**OBJECTIVE**.
Rewrite the items below, putting "row heading" wherever "row label" appears and leaving everything else unchanged.

**Extracted data entries**.
START
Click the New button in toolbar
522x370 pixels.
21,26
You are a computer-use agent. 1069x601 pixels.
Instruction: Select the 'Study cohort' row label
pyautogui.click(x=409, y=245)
END
**EXPECTED OUTPUT**.
Click the New button in toolbar
522x370 pixels.
21,26
You are a computer-use agent. 1069x601 pixels.
Instruction: Select the 'Study cohort' row heading
pyautogui.click(x=409, y=245)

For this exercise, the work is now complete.